England's poorest students are losing out on funding to help them stay in education due to the government's "stealth" cuts to their bursaries, charities have claimed.
Teenagers from disadvantaged backgrounds are struggling because a government bursary fund designed to help meet the cost of studying has not kept up with inflation, according to a group of 15 children and youth organisations.
They argue that in some cases, poor students have lost around 10% from their grants.
The Bursary Fund, which replaced the Educational Maintenance Allowance (EMA), was set up to help disadvantaged 16 to 19-year-olds cover the costs of being in school or college, such as transport and equipment.
Those who are still in care or have just left, along with teenagers who are disabled or on income support, are eligible for bursaries of £1,200 a year.
But the charities say their calculations show that in the last three years, these bursaries have not increased with inflation, meaning that students have effectively lost £120 since the initiative was introduced.
They said: "Some of England's most disadvantaged students have effectively lost 10% of their study grant 'by stealth' in just three years alone."
As Chancellor George Osborne prepares to present his Autumn Statement, the 15 charities, including Barnardo's, Action for Children, the Who Cares?

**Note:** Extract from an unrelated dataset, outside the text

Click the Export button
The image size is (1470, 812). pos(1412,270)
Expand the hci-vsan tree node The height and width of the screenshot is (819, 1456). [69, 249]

Trust and the British Association of Adoption and Fostering, said they were calling on the Government to increase the bursaries to £1,350 in line with inflation over the last three years.
Jonathan Rallings, assistant director of policy at Barnardo's, said: "The Government cannot stand by and let the UK's most vulnerable students see their one chance at study vanish, as the value of their hardship funds are eroded under the rising cost of living."
Funding is also available under the scheme to students facing financial hardship. This money is handed out by schools and colleges which decide who receives it and how much they get.
A Department for Education spokeswoman said: "We are providing £180 million of targeted support for disadvantaged students, which is much better value for money than the wasteful Education Maintenance Allowance.
"The most disadvantaged 16-19-year-olds are receiving more than they used to and over eight in 10 colleges think the new bursary effectively targets those in need. We are also now giving free meals to those college students who need help most so they don't have to use this money to pay for food at college."